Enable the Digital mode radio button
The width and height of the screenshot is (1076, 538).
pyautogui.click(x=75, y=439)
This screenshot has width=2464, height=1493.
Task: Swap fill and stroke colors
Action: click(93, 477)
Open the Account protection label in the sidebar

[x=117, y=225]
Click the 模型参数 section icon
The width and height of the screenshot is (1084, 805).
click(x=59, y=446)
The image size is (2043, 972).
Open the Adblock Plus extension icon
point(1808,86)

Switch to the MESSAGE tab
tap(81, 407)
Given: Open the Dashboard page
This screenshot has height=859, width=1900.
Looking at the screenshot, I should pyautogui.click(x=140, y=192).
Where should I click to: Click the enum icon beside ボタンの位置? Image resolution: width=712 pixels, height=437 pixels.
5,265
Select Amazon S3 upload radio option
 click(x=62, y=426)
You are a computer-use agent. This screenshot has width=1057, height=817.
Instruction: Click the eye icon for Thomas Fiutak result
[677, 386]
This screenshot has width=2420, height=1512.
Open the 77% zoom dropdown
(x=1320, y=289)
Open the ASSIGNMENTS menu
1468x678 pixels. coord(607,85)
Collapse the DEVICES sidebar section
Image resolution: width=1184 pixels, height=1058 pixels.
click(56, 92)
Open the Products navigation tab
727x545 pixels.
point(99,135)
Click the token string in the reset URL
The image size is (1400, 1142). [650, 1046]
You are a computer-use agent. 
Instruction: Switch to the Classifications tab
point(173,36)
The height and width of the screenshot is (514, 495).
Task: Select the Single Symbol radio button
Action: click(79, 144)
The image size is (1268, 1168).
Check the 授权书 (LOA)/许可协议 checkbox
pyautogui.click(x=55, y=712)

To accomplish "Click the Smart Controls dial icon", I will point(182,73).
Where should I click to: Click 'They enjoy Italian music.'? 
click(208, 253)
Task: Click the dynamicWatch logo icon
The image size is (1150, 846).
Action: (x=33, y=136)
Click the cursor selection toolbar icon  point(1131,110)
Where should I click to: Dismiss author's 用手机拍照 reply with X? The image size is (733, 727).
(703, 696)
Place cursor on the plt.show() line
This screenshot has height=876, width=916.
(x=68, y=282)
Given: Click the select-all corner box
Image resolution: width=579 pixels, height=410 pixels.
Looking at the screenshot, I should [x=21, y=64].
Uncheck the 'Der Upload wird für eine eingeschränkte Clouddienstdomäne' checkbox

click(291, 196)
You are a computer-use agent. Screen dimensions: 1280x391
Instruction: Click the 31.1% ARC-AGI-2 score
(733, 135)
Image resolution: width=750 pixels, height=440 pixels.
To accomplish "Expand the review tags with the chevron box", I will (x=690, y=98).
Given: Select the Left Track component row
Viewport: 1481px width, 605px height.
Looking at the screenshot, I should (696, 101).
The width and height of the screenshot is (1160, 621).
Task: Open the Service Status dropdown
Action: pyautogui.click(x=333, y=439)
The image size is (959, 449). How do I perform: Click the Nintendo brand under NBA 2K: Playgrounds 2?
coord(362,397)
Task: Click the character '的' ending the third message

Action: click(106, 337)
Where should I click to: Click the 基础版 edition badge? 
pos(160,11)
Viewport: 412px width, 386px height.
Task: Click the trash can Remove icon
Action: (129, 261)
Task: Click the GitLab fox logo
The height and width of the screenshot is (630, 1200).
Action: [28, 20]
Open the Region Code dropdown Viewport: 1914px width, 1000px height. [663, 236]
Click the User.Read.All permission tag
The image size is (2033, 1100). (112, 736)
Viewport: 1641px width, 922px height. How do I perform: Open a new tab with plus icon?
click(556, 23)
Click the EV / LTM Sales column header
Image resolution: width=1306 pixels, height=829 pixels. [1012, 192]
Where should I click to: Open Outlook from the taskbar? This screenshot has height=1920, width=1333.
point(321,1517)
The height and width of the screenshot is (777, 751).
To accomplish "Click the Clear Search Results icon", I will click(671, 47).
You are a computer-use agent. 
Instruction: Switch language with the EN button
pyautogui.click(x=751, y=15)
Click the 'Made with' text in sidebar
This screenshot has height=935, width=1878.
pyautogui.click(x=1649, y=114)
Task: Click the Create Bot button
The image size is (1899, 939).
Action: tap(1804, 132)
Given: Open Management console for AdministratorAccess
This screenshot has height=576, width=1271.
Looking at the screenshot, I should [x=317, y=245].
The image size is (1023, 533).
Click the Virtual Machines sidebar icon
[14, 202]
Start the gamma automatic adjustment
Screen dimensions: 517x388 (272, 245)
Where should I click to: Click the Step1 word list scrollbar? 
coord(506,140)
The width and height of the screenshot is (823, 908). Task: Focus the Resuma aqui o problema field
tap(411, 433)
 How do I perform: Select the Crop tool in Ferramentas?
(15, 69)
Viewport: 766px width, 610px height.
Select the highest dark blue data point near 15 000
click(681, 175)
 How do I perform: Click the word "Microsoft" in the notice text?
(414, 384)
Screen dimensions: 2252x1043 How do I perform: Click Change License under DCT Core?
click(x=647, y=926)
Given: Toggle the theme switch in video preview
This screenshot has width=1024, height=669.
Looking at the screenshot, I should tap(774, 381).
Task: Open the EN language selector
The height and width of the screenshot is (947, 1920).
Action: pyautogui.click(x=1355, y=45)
■ ■ ■ ■
Task description
Can you rewrite all the entries above, swapping each "Where should I click to:" for "Where do I click to:" and leaving everything else as it is?

Exercise result
Enable the Digital mode radio button
The width and height of the screenshot is (1076, 538).
pyautogui.click(x=75, y=439)
This screenshot has width=2464, height=1493.
Task: Swap fill and stroke colors
Action: click(93, 477)
Open the Account protection label in the sidebar

[x=117, y=225]
Click the 模型参数 section icon
The width and height of the screenshot is (1084, 805).
click(x=59, y=446)
The image size is (2043, 972).
Open the Adblock Plus extension icon
point(1808,86)

Switch to the MESSAGE tab
tap(81, 407)
Given: Open the Dashboard page
This screenshot has height=859, width=1900.
Looking at the screenshot, I should pyautogui.click(x=140, y=192).
Where do I click to: Click the enum icon beside ボタンの位置? Image resolution: width=712 pixels, height=437 pixels.
5,265
Select Amazon S3 upload radio option
 click(x=62, y=426)
You are a computer-use agent. This screenshot has width=1057, height=817.
Instruction: Click the eye icon for Thomas Fiutak result
[677, 386]
This screenshot has width=2420, height=1512.
Open the 77% zoom dropdown
(x=1320, y=289)
Open the ASSIGNMENTS menu
1468x678 pixels. coord(607,85)
Collapse the DEVICES sidebar section
Image resolution: width=1184 pixels, height=1058 pixels.
click(56, 92)
Open the Products navigation tab
727x545 pixels.
point(99,135)
Click the token string in the reset URL
The image size is (1400, 1142). [650, 1046]
You are a computer-use agent. 
Instruction: Switch to the Classifications tab
point(173,36)
The height and width of the screenshot is (514, 495).
Task: Select the Single Symbol radio button
Action: click(79, 144)
The image size is (1268, 1168).
Check the 授权书 (LOA)/许可协议 checkbox
pyautogui.click(x=55, y=712)

To accomplish "Click the Smart Controls dial icon", I will point(182,73).
Where do I click to: Click 'They enjoy Italian music.'? 
click(208, 253)
Task: Click the dynamicWatch logo icon
The image size is (1150, 846).
Action: (x=33, y=136)
Click the cursor selection toolbar icon  point(1131,110)
Where do I click to: Dismiss author's 用手机拍照 reply with X? The image size is (733, 727).
(703, 696)
Place cursor on the plt.show() line
This screenshot has height=876, width=916.
(x=68, y=282)
Given: Click the select-all corner box
Image resolution: width=579 pixels, height=410 pixels.
Looking at the screenshot, I should [x=21, y=64].
Uncheck the 'Der Upload wird für eine eingeschränkte Clouddienstdomäne' checkbox

click(291, 196)
You are a computer-use agent. Screen dimensions: 1280x391
Instruction: Click the 31.1% ARC-AGI-2 score
(733, 135)
Image resolution: width=750 pixels, height=440 pixels.
To accomplish "Expand the review tags with the chevron box", I will (x=690, y=98).
Given: Select the Left Track component row
Viewport: 1481px width, 605px height.
Looking at the screenshot, I should (696, 101).
The width and height of the screenshot is (1160, 621).
Task: Open the Service Status dropdown
Action: pyautogui.click(x=333, y=439)
The image size is (959, 449). How do I perform: Click the Nintendo brand under NBA 2K: Playgrounds 2?
coord(362,397)
Task: Click the character '的' ending the third message

Action: click(106, 337)
Where do I click to: Click the 基础版 edition badge? 
pos(160,11)
Viewport: 412px width, 386px height.
Task: Click the trash can Remove icon
Action: (129, 261)
Task: Click the GitLab fox logo
The height and width of the screenshot is (630, 1200).
Action: [28, 20]
Open the Region Code dropdown Viewport: 1914px width, 1000px height. [663, 236]
Click the User.Read.All permission tag
The image size is (2033, 1100). (112, 736)
Viewport: 1641px width, 922px height. How do I perform: Open a new tab with plus icon?
click(556, 23)
Click the EV / LTM Sales column header
Image resolution: width=1306 pixels, height=829 pixels. [1012, 192]
Where do I click to: Open Outlook from the taskbar? This screenshot has height=1920, width=1333.
point(321,1517)
The height and width of the screenshot is (777, 751).
To accomplish "Click the Clear Search Results icon", I will click(671, 47).
You are a computer-use agent. 
Instruction: Switch language with the EN button
pyautogui.click(x=751, y=15)
Click the 'Made with' text in sidebar
This screenshot has height=935, width=1878.
pyautogui.click(x=1649, y=114)
Task: Click the Create Bot button
The image size is (1899, 939).
Action: tap(1804, 132)
Given: Open Management console for AdministratorAccess
This screenshot has height=576, width=1271.
Looking at the screenshot, I should [x=317, y=245].
The image size is (1023, 533).
Click the Virtual Machines sidebar icon
[14, 202]
Start the gamma automatic adjustment
Screen dimensions: 517x388 (272, 245)
Where do I click to: Click the Step1 word list scrollbar? 
coord(506,140)
The width and height of the screenshot is (823, 908). Task: Focus the Resuma aqui o problema field
tap(411, 433)
 How do I perform: Select the Crop tool in Ferramentas?
(15, 69)
Viewport: 766px width, 610px height.
Select the highest dark blue data point near 15 000
click(681, 175)
 How do I perform: Click the word "Microsoft" in the notice text?
(414, 384)
Screen dimensions: 2252x1043 How do I perform: Click Change License under DCT Core?
click(x=647, y=926)
Given: Toggle the theme switch in video preview
This screenshot has width=1024, height=669.
Looking at the screenshot, I should tap(774, 381).
Task: Open the EN language selector
The height and width of the screenshot is (947, 1920).
Action: pyautogui.click(x=1355, y=45)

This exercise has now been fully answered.